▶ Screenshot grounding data

• • • • • • •

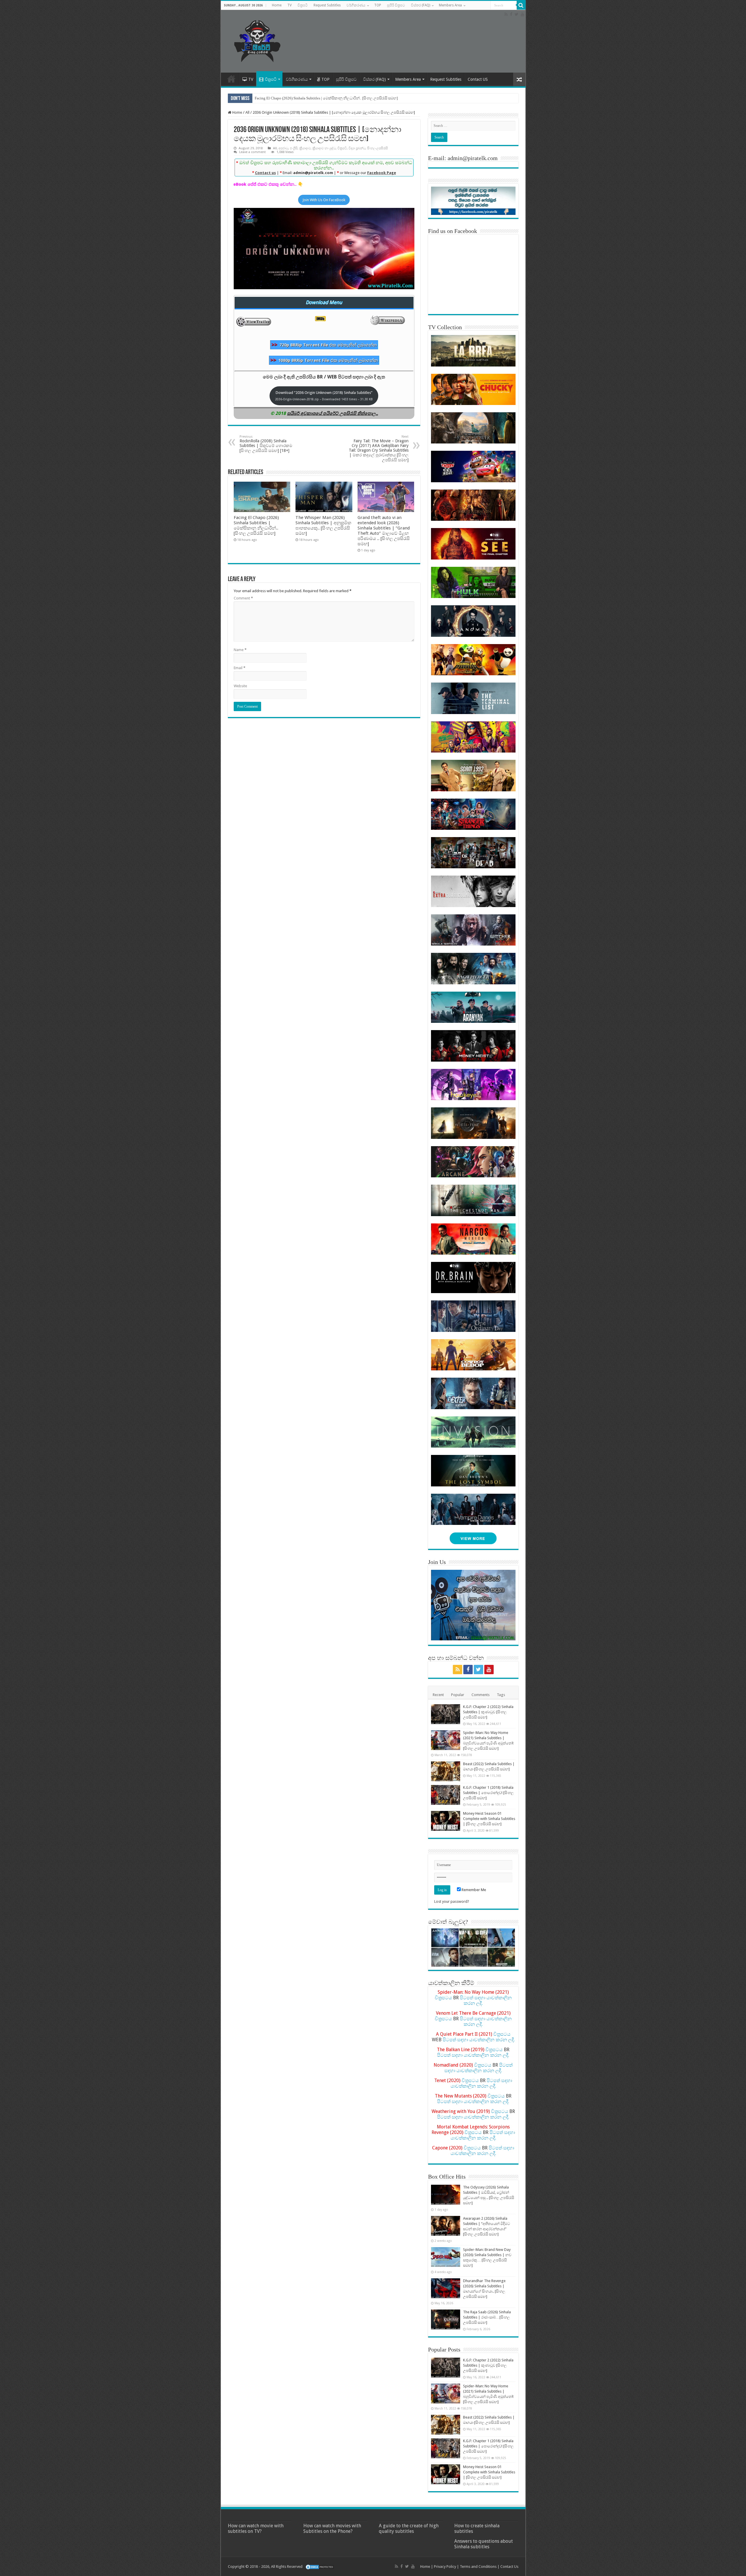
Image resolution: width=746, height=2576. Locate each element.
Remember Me (473, 1890)
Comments (480, 1695)
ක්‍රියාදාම (305, 148)
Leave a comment (252, 152)
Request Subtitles (327, 5)
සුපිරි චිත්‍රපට (396, 5)
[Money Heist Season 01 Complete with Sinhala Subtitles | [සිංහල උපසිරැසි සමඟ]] (445, 1821)
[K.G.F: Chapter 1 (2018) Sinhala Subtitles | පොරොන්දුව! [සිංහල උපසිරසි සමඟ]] (445, 1795)
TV (289, 5)
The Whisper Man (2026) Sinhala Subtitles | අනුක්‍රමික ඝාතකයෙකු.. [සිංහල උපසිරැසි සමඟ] (323, 525)
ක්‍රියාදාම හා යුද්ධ (324, 148)
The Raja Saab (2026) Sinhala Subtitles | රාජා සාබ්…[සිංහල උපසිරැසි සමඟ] (487, 2317)
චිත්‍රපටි (303, 5)
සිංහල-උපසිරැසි (377, 148)
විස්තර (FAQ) (420, 5)
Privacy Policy (445, 2566)
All (247, 112)
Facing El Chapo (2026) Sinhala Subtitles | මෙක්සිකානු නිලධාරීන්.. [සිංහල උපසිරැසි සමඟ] (326, 98)
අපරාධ (283, 148)
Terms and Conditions (478, 2566)
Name (240, 650)
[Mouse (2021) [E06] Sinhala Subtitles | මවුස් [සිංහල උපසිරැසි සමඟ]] (501, 1937)
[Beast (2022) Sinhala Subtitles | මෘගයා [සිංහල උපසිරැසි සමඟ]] (445, 1771)
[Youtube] (522, 14)
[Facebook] (511, 14)
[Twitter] (516, 14)
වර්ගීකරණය (355, 5)
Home (276, 5)
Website (240, 686)
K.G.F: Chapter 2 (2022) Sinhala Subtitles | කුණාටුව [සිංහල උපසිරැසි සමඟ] (488, 1712)
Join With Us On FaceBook (323, 200)
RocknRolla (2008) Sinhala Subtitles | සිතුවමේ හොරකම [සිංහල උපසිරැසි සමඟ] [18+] (266, 444)
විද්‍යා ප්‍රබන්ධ (357, 148)
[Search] (521, 5)
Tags (501, 1695)
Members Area (450, 5)
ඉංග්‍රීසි (294, 148)
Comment (243, 598)
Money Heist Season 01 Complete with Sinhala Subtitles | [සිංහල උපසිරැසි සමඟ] (489, 1818)
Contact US (478, 79)
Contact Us (509, 2566)
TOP (377, 5)
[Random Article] (519, 79)
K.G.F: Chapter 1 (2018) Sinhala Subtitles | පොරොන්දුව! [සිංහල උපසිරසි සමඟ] (488, 1792)
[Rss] (506, 14)
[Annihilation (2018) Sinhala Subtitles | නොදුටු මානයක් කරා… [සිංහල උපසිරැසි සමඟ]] (445, 1937)
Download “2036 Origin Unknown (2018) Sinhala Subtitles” (324, 395)
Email (239, 668)
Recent (438, 1695)
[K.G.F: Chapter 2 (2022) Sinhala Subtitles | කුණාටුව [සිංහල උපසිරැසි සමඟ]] (445, 1714)
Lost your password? (451, 1901)
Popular (457, 1695)
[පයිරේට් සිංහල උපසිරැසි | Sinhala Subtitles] (257, 40)
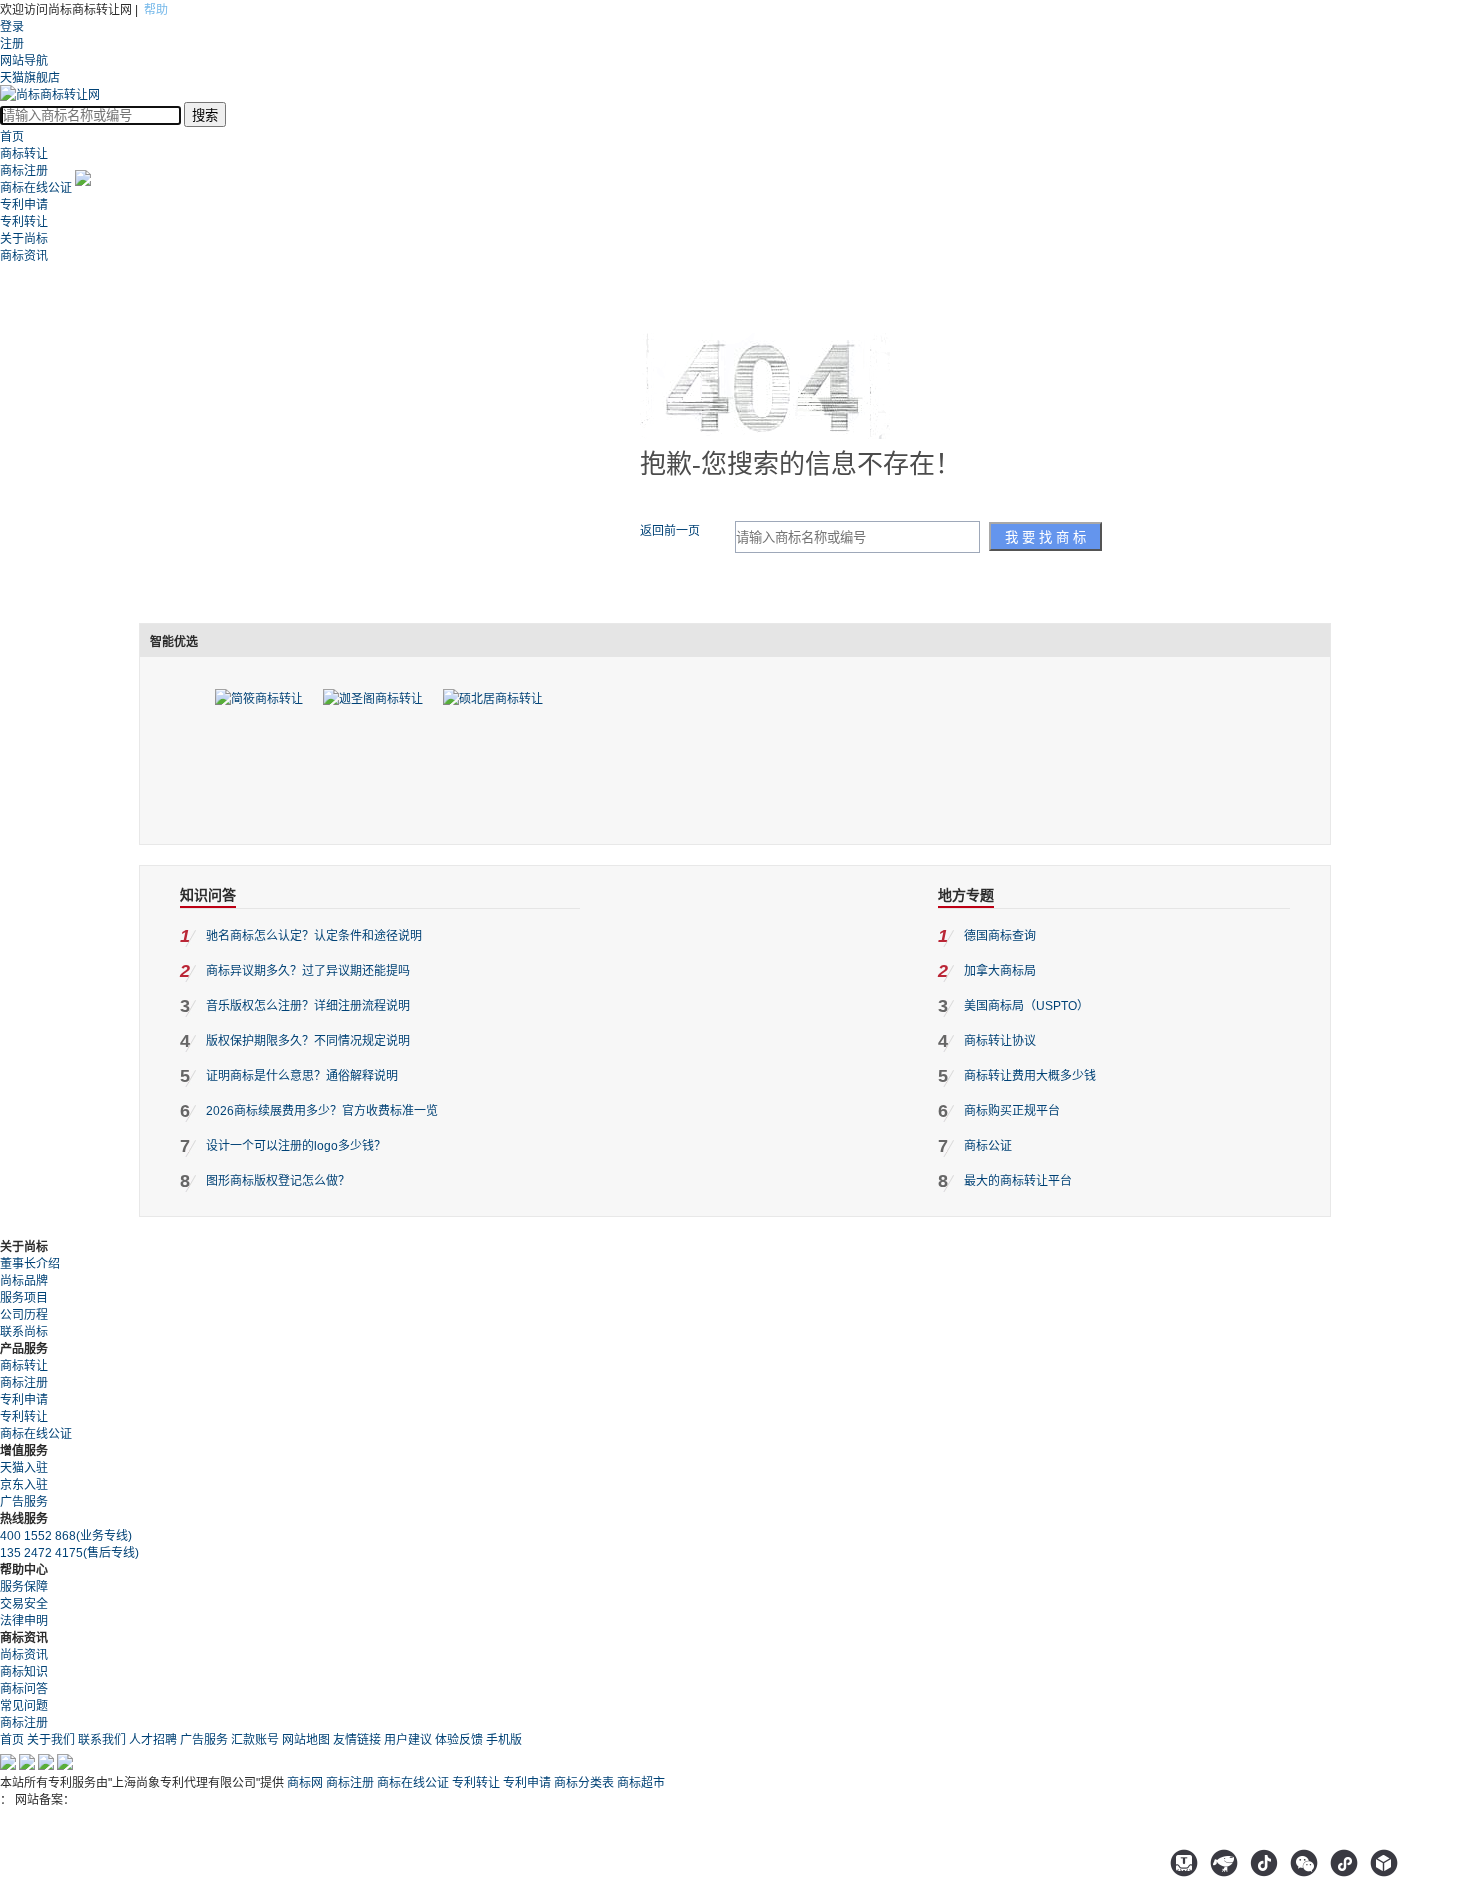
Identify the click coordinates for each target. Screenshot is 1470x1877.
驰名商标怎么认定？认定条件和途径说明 (314, 936)
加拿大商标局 (1000, 971)
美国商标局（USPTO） (1026, 1006)
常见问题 (24, 1706)
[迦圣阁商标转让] (373, 699)
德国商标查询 (1000, 936)
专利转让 (24, 222)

• • • • • • •

▶ WHAT YOU NEED TO DO
Go through the data above and count the lines that hold "Money". Respond with the number and no other words.

▶ WORKED SOLUTION
2